▶ **TASK STATEMENT**:
Rewrite the stretch of records from the line containing "Select the line 'At the right moments…'" through the line containing "Select the orange HIT 7070 device at Nodo A", requests included, and give nothing else. Scale every coordinate in the answers by 1.7, rounding to whole numbers with halves rounded up, and leave the requests unchanged.

** START OF ENTRIES SUPPLIED **

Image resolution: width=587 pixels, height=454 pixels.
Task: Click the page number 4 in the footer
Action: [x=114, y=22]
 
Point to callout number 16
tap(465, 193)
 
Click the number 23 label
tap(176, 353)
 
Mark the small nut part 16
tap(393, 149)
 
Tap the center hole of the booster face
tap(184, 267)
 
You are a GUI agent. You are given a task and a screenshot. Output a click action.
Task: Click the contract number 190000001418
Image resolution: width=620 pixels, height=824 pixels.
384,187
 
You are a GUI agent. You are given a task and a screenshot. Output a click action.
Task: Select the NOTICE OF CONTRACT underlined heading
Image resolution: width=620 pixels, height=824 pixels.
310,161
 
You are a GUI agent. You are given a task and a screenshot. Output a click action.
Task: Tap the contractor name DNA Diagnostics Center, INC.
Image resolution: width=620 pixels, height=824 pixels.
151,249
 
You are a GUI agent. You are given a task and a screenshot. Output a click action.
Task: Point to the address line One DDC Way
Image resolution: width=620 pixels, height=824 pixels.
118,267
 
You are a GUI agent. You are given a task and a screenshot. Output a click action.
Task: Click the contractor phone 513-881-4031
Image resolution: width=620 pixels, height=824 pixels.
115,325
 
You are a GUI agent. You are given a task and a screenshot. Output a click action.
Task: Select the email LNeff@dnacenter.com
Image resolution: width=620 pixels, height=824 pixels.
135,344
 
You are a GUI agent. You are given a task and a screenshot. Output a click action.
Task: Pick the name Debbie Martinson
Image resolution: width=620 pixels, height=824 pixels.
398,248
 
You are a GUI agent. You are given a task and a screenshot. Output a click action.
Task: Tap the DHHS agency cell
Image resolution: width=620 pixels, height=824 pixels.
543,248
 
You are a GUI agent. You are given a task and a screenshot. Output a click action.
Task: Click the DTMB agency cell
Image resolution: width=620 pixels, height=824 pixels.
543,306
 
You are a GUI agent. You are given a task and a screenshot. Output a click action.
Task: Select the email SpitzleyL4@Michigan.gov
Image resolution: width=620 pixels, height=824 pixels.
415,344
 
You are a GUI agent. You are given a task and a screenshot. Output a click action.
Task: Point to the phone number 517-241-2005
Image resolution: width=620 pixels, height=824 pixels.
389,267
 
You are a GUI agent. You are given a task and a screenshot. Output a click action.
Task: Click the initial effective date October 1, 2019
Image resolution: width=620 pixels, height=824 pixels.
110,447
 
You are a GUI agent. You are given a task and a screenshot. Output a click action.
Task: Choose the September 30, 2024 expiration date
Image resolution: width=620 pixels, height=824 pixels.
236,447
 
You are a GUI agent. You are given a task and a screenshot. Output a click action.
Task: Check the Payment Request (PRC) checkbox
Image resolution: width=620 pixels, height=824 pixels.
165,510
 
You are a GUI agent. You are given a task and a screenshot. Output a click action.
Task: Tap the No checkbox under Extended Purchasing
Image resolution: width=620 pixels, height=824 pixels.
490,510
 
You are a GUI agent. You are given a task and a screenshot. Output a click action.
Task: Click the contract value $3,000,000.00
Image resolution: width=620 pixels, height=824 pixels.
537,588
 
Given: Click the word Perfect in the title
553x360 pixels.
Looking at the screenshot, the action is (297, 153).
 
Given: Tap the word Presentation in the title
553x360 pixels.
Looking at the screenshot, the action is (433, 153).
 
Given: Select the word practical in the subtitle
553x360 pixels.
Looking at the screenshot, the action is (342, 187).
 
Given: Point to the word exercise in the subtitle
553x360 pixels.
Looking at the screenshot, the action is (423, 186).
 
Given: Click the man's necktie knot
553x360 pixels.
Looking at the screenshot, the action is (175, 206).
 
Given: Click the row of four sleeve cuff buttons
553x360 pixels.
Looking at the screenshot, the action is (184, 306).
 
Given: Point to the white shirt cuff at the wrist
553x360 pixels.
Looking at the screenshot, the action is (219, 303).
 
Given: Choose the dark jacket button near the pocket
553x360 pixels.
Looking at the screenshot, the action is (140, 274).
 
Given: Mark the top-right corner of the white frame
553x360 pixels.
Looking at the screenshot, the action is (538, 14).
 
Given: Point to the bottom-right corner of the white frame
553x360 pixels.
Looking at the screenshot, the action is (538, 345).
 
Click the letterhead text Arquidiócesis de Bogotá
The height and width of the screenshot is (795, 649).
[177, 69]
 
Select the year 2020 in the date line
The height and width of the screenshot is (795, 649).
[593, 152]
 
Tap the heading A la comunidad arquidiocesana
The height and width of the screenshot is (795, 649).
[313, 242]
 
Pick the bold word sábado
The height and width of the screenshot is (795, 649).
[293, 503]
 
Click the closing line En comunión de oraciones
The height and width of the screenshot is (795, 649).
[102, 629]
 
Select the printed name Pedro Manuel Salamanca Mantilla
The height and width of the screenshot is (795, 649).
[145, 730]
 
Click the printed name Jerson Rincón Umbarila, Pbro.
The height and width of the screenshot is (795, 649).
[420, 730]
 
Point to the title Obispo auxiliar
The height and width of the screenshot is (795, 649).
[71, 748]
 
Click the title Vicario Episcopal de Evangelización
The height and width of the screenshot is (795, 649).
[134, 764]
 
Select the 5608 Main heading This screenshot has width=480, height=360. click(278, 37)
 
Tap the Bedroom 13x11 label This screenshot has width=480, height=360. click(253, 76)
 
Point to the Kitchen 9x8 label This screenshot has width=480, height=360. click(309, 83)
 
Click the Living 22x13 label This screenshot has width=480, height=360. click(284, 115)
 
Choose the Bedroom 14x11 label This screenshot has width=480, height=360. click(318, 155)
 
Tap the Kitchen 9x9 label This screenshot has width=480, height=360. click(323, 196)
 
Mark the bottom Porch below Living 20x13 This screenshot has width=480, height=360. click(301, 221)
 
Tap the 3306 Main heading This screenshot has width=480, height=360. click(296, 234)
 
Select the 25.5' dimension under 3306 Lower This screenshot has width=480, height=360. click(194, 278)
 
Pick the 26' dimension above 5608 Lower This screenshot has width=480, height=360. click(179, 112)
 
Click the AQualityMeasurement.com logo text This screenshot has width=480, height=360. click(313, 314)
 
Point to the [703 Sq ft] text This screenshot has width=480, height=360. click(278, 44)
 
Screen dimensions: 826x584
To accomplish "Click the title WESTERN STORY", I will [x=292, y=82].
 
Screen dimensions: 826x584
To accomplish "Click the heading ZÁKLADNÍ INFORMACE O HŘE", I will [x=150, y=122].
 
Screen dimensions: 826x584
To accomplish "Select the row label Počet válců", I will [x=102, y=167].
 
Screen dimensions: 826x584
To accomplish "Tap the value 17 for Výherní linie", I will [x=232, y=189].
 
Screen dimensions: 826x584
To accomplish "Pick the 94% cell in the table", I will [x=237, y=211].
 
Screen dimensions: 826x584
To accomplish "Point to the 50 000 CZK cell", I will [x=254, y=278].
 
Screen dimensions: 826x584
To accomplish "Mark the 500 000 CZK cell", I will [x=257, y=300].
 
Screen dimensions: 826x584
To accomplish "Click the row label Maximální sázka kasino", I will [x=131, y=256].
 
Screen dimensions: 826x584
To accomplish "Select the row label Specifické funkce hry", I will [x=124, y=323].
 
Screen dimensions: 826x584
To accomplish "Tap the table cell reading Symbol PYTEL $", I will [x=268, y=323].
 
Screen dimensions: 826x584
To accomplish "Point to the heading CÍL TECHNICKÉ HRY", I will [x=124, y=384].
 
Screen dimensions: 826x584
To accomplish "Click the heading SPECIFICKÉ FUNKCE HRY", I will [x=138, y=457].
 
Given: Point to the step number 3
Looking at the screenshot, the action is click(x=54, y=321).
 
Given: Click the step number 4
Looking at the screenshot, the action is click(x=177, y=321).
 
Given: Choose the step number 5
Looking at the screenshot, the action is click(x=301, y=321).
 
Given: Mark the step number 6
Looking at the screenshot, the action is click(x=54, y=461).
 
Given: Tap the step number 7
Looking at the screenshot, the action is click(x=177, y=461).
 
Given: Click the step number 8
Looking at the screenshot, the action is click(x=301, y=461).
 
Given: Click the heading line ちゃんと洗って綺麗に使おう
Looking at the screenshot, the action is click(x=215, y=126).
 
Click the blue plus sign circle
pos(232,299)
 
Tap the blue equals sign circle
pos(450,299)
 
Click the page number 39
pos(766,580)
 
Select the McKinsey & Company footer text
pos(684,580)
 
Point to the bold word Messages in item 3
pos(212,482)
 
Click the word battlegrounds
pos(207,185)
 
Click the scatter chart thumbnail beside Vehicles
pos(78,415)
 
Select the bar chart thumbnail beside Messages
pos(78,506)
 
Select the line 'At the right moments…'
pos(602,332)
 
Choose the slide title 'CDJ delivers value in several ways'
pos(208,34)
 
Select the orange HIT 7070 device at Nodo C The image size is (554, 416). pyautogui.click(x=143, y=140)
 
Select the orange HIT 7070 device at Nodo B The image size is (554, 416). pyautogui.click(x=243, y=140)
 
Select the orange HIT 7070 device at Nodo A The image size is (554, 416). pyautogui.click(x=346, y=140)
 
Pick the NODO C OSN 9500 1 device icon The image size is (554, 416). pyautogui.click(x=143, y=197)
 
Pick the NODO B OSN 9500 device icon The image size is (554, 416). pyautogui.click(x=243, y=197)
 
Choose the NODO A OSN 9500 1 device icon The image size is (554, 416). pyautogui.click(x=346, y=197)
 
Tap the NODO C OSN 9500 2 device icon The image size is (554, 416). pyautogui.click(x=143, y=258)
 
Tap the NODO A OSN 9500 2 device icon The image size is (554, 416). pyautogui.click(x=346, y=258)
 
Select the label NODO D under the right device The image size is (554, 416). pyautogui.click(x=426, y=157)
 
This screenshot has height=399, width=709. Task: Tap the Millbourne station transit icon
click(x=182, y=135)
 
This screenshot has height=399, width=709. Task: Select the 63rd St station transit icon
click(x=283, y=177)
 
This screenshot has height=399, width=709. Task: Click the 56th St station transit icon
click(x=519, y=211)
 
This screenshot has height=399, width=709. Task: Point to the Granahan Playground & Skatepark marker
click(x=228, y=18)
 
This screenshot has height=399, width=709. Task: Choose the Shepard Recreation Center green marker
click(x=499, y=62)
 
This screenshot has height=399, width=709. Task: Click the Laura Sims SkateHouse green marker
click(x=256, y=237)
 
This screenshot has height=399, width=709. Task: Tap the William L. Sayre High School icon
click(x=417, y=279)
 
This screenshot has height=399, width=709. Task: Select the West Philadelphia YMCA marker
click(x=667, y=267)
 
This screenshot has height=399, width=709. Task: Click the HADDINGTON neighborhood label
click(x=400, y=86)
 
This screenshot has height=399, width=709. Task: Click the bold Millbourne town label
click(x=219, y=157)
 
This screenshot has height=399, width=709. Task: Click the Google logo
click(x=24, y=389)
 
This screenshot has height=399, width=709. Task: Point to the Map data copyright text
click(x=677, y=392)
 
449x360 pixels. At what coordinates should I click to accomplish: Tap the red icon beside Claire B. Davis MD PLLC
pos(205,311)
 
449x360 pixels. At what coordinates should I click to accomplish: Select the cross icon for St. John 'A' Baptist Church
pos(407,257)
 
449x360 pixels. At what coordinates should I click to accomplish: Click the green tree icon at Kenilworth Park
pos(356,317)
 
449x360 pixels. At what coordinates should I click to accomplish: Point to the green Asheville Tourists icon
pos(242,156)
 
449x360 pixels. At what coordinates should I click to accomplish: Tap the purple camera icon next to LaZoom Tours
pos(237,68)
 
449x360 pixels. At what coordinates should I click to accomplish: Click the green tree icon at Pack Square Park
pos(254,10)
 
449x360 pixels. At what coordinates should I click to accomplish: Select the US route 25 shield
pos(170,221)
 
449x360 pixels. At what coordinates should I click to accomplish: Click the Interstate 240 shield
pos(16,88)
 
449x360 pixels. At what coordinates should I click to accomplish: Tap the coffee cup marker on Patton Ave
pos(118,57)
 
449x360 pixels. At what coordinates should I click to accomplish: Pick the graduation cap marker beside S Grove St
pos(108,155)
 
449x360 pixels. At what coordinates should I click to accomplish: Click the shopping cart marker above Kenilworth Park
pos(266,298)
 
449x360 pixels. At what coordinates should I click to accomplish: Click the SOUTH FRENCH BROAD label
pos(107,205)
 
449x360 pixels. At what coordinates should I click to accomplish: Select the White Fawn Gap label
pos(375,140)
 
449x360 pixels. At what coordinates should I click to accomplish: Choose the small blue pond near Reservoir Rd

** END OF ENTRIES SUPPLIED **

▶ **FULL OUTPUT**:
Select the line 'At the right moments…'
pos(1023,564)
 
Choose the slide title 'CDJ delivers value in several ways'
pos(354,58)
 
Select the orange HIT 7070 device at Nodo C The image size is (554, 416). pyautogui.click(x=243, y=238)
 
Select the orange HIT 7070 device at Nodo B The image size is (554, 416). pyautogui.click(x=413, y=238)
 
Select the orange HIT 7070 device at Nodo A The image size is (554, 416). pyautogui.click(x=588, y=238)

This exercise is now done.